Namun kenyataannya, menurut para pakar, parpol justru menjadi satu-satunya institusi yang tidak mengalami reformasi berarti sejak 1998. Ramlan Surbakti, Guru Besar Ilmu Politik Universitas Airlangga, menilai bahwa partai telah gagal dalam menjalankan tiga fungsi utama. Pertama, keanggotaan partai tidak benar-benar aktif dan hanya formalitas. Kedua, banyak kader tidak memiliki kapasitas dalam menjalankan fungsi legislasi. Ketiga, parpol tidak berhasil menjadi jembatan antara rakyat dan negara, dan justru lebih berperan sebagai penguasa.

Senada dengan itu, Titi Anggraini, pakar hukum pemilu dari Universitas Indonesia, menilai parpol kini lebih menyerupai kartel kekuasaan yang dikuasai elite dan pragmatis. Sistem proporsional terbuka yang diberlakukan sejak 2009 memperparah situasi dengan memperkuat politik transaksional.

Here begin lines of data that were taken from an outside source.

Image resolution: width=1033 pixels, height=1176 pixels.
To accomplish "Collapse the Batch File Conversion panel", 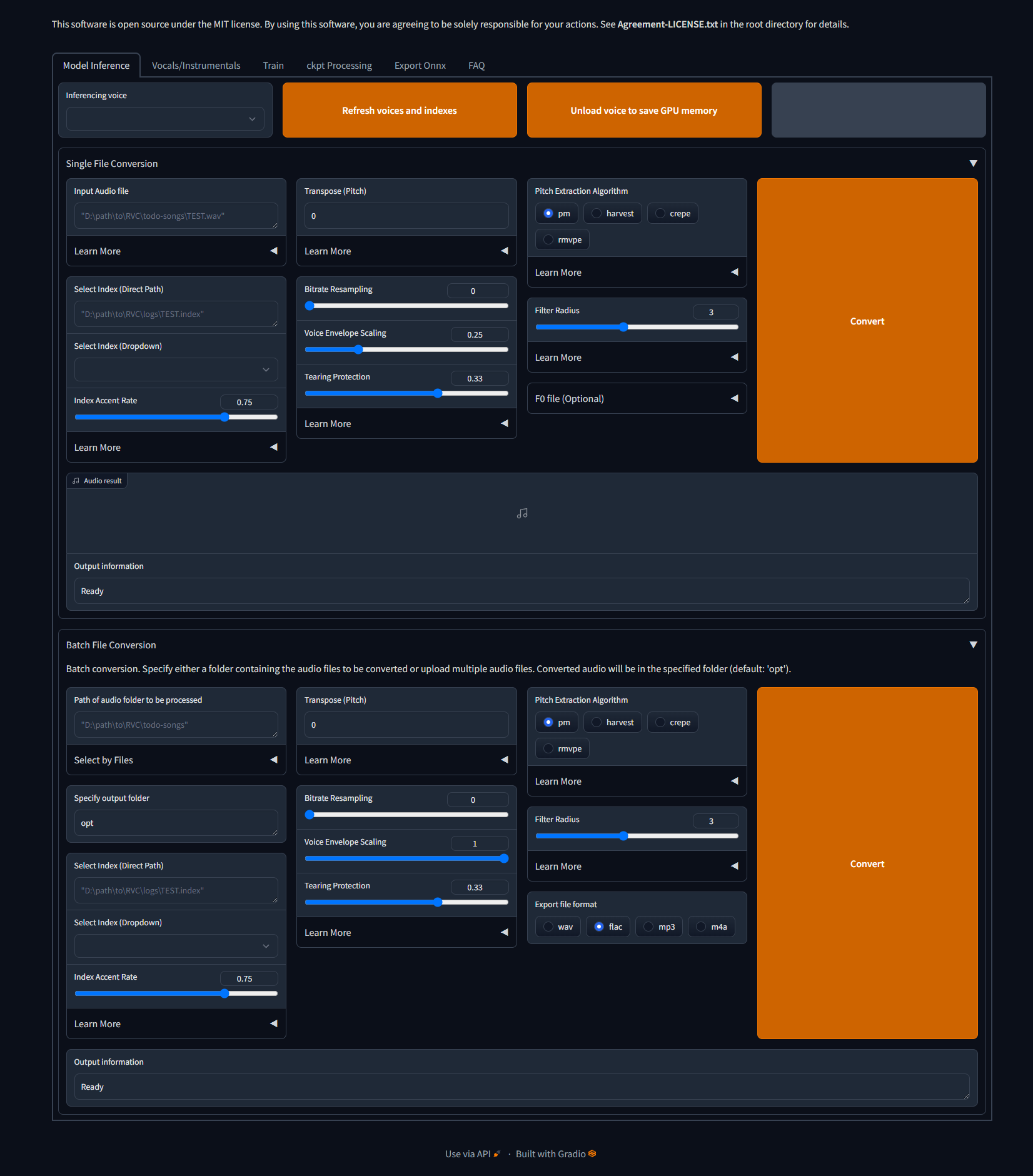I will (x=973, y=644).
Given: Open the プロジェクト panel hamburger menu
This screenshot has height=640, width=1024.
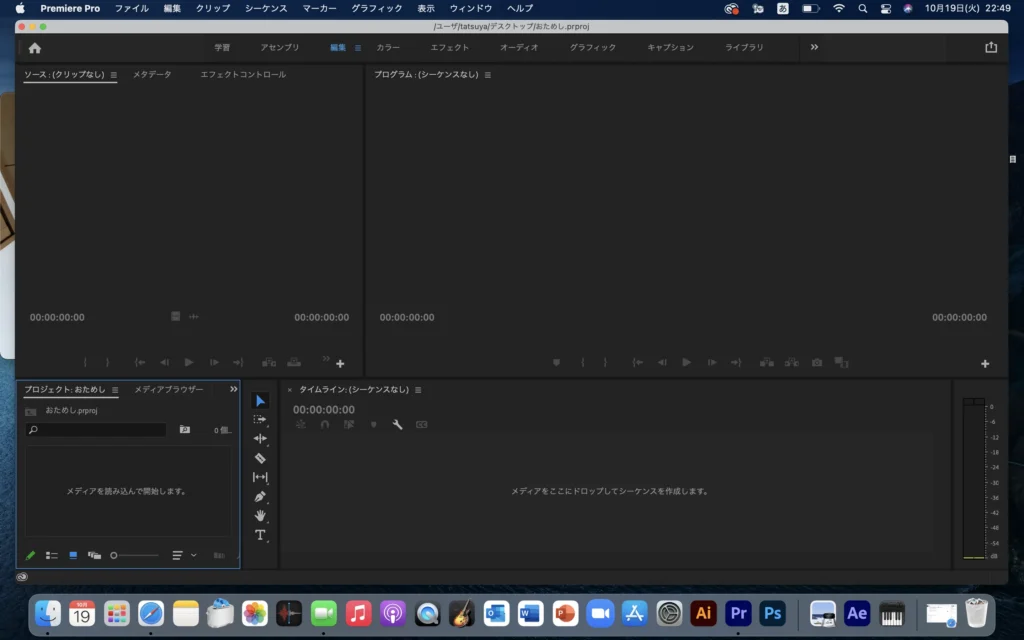Looking at the screenshot, I should tap(115, 390).
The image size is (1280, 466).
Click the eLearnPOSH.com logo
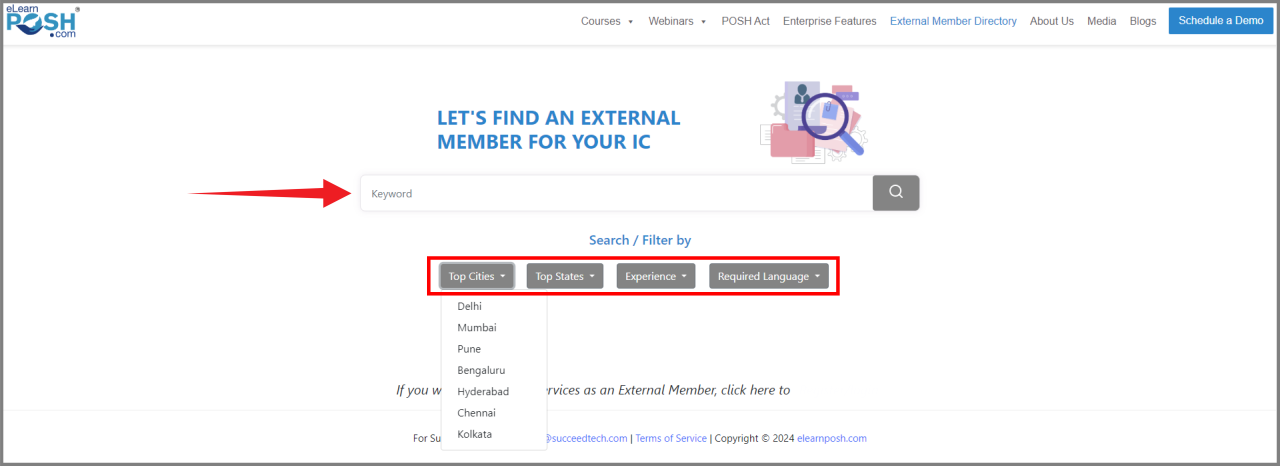tap(42, 21)
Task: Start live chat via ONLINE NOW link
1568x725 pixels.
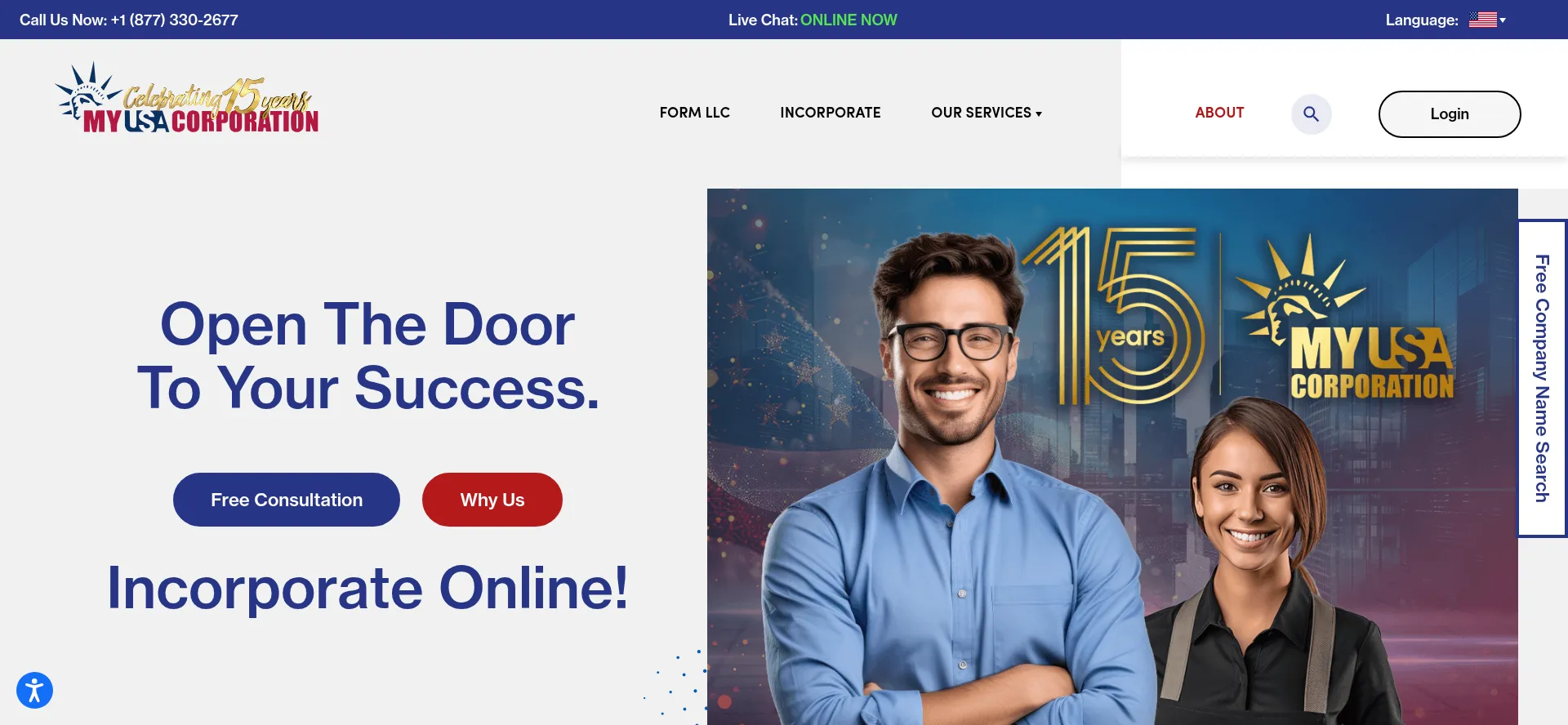Action: pyautogui.click(x=849, y=20)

Pemilu menjadi ajang adu modal, bukan pertarungan gagasan.

Titi menegaskan, kegagalan reformasi parpol juga diperparah oleh ketergantungan pada pemodal, lemahnya akuntabilitas, serta tidak adanya mekanisme kontrol etik terhadap calon legislatif. “Parpol adalah satu-satunya institusi yang gagal mereformasi diri di tengah semangat reformasi besar-besaran,” ujarnya.

Untuk mengatasi stagnasi ini, reformasi internal partai menjadi keharusan. Salah satu langkah utama adalah revisi terhadap Undang-Undang Partai Politik, guna mendesain ulang tata kelola partai yang lebih demokratis, transparan, dan inklusif. Sentralisasi kekuasaan di tangan ketua umum perlu dipangkas, dan kaderisasi harus dikuatkan.

Masalah pendanaan juga menjadi perhatian. Wakil Menteri Dalam Negeri Bima Arya menyarankan agar negara turut memberikan pendanaan bagi partai, namun dengan syarat adanya pengawasan ketat. "Kalau tanpa perbaikan serius terhadap partai politik dan pendanaannya, semuanya akan jadi omong kosong," ujarnya.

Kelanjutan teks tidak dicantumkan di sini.